War—A Widow’s Weeds, A Widow’s Words

War—A Widow’s Weeds, A Widow’s Words

From Chicken Soup for the Military Wife's Soul

War—A Widow’s Weeds, A Widow’s Words

Lead me from the unreal to the real. Lead me from darkness to light.

The Upanishads

John was to be stationed in Okinawa, Japan, for about four months. I just knew he was pounding a typewriter. I was marking off each day on the calendar in anticipation of the week after Thanksgiving 1968, when John would return home. I was so lonesome for him.

While running errands the first weekend in August, I found John the most beautifully styled summer jacket at a department-store sale. I knew he’d be so handsome in it on our trip to the Bahamas that winter. He thought his religious calling demanded he wear black, blue and gray. Boring!

···

■ Requirement 1 ■
In the entries, from the line holding "has width=650, height=500." through the line holding "(2307, 1269).", inclusive, swap "hour-tick-label-right" for "hour-label-right" and reproduce those lines with nothing else altered.
The passage and the entries that follow it come from unrelated sources.

···

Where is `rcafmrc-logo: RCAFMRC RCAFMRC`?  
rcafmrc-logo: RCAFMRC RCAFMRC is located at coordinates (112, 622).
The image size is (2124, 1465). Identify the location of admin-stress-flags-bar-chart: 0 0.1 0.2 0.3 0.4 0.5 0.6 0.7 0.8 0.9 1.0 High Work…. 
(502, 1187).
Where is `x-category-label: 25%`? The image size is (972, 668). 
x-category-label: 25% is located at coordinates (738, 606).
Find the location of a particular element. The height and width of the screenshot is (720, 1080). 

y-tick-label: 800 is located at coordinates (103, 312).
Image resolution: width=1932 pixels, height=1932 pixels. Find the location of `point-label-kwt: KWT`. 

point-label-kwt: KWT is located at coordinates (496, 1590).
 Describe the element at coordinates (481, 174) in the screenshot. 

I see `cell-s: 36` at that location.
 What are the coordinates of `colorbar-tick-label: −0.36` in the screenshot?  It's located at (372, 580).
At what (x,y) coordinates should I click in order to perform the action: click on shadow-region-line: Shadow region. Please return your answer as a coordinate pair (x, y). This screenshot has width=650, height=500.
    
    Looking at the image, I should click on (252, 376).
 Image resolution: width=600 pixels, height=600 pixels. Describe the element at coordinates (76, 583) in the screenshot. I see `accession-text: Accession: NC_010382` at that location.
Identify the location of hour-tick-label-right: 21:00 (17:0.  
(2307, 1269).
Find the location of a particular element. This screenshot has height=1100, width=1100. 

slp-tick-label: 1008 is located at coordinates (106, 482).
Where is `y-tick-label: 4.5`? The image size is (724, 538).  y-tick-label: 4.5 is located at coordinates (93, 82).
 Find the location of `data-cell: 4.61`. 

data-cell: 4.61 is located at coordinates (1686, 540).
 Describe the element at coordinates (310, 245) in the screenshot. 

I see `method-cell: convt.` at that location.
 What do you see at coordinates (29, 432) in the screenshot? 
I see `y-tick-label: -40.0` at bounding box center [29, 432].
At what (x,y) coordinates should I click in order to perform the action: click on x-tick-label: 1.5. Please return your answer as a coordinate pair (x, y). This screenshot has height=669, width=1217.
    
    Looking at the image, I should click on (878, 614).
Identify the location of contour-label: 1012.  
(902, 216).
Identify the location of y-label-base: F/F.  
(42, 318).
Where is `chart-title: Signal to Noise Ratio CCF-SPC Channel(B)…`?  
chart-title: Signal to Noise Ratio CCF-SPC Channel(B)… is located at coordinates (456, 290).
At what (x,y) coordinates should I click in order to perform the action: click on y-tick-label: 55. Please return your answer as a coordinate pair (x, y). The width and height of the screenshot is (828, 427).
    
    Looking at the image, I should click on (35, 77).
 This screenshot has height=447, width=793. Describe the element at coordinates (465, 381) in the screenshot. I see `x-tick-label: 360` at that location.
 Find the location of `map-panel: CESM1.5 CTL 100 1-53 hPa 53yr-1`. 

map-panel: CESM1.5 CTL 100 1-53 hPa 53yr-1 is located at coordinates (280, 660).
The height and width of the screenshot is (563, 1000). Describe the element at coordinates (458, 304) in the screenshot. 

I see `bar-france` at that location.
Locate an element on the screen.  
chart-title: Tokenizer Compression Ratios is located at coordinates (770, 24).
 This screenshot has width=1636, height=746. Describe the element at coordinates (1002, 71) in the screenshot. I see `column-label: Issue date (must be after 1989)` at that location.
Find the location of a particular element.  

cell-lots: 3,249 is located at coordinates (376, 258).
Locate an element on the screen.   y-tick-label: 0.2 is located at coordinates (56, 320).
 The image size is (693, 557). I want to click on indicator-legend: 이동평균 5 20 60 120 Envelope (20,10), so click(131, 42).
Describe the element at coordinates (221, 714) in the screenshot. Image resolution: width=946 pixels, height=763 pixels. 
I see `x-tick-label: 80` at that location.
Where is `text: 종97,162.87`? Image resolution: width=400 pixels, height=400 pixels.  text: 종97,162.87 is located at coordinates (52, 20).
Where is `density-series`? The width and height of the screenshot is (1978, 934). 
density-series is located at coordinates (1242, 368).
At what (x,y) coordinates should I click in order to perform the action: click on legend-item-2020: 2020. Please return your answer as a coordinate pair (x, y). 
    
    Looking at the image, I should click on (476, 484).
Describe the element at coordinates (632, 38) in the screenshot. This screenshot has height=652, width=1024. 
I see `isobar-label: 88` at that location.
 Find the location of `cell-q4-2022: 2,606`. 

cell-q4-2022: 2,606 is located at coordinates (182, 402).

···

■ Requirement 2 ■
In the passage, for about how long was John to be stationed in Okinawa, Japan?

■ Answer 1 ■
At what (x,y) coordinates should I click in order to perform the action: click on shadow-region-line: Shadow region. Please return your answer as a coordinate pair (x, y). This screenshot has width=650, height=500.
    
    Looking at the image, I should click on (252, 376).
 Image resolution: width=600 pixels, height=600 pixels. Describe the element at coordinates (76, 583) in the screenshot. I see `accession-text: Accession: NC_010382` at that location.
Identify the location of hour-label-right: 21:00 (17:0.  
(2307, 1269).

■ Answer 2 ■
About four months.